How I came out after the Pulse night club shooting

By Nick Glunt
Ohio Bureau of Workers' Compensation
June 18, 2018

When I came out of the closet as a bisexual man, most of my friends and family were incredibly supportive. I count myself lucky. Many people like me don't have such uplifting coming out stories.

I came out two days after the Pulse nightclub shooting in 2016. That day, I struggled to get any work done at all. I kept finding myself scouring the internet for stories about the 49 LGBTQ people who died. After crawling through eight hours of the least productive day of my career, I decided it was going to be the day of my coming out.

I was 27 years old at the time. I've known my sexual orientation since junior high school, but I was afraid to tell anyone because I wasn't sure they'd accept me. The longer I waited, the harder it got to tell people. I dated women, but it felt like I was showing the world only part of my true self.

I told my friends in 2013 after I started dating my first boyfriend. They accepted me without question, and deep down I knew that my family would accept me, too. But there was a voice whispering in my head that maybe — just maybe — my family would reject me. If that happened, I'd lose all of them in an instant.

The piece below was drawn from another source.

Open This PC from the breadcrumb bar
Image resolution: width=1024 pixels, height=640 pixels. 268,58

That night, my stomach twisted itself in knots while the phone rang. When I heard my mom's voice, that whisper in my head said I could still hang up. I could play it off like I called her accidentally. There was no coming back from this moment.

I thought about the people who died at Pulse. Many of them were public about their identities, and they'd gone to that nightclub for support and camaraderie with people who shared their community. And while they died for it, I was hiding. I felt like a coward. The least I could do was be public about who I was.

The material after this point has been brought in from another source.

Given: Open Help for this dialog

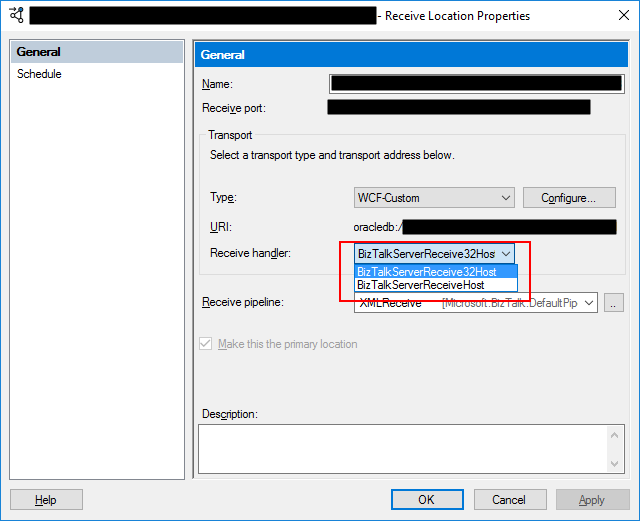Looking at the screenshot, I should click(x=46, y=500).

So, I pressed on. I asked my mother if she'd seen the news about Pulse. I told her I was upset about it, and she said she was too. I took the plunge.

“It's different for me,” I said, my voice shaking, butterflies beating in my gut, “because I'm bisexual. The people that man killed are just like me.”

The first words she said back to me will be etched in my mind forever.

“That's OK,” she said. “You're my son, and I love you no matter what. I'm happy if you're happy.”

It was an unfamiliar feeling that followed. I felt lighter than air, and my entire body was tingling. It was the feeling of freedom. I started crying. We talked for a while about what stopped me from telling her for so long. I realized that I'd always felt like I was hiding in the dark. There's a reason they call it coming out of the closet, and I finally understood.

That night, I made a promise never to hide that part of myself again. I stifled the voice in my head that filled me with doubt, and went public. I published posts on all my social media accounts to tell everyone I knew and the world at large. I'm glad to say that the support I received was overwhelming.

Lucky for me, my coming out story is mostly positive. Unfortunately, many LGBTQ people can't say the same. Many people think being LGBTQ is a choice. Others think we can change who we are. Some shoot us in the places we go to feel safe around people like us.

Because of people like them, I spent years of my life with no one — not even my closest friends or family — knowing the real me. Now they do, and so does everyone else. The freedom I felt after I told my mother has never waned. I'm proud of who I am, so here's the truth: Even if I could change, I wouldn't.

That whispering voice still crops up every so often, right before I tell an acquaintance about who I am. I get nervous every time. I suspect I always will, because I can never know how a stranger will react. I know now that's not an excuse to hide.

I made a promise to myself about that voice in my head. I refuse to let it ever control me again.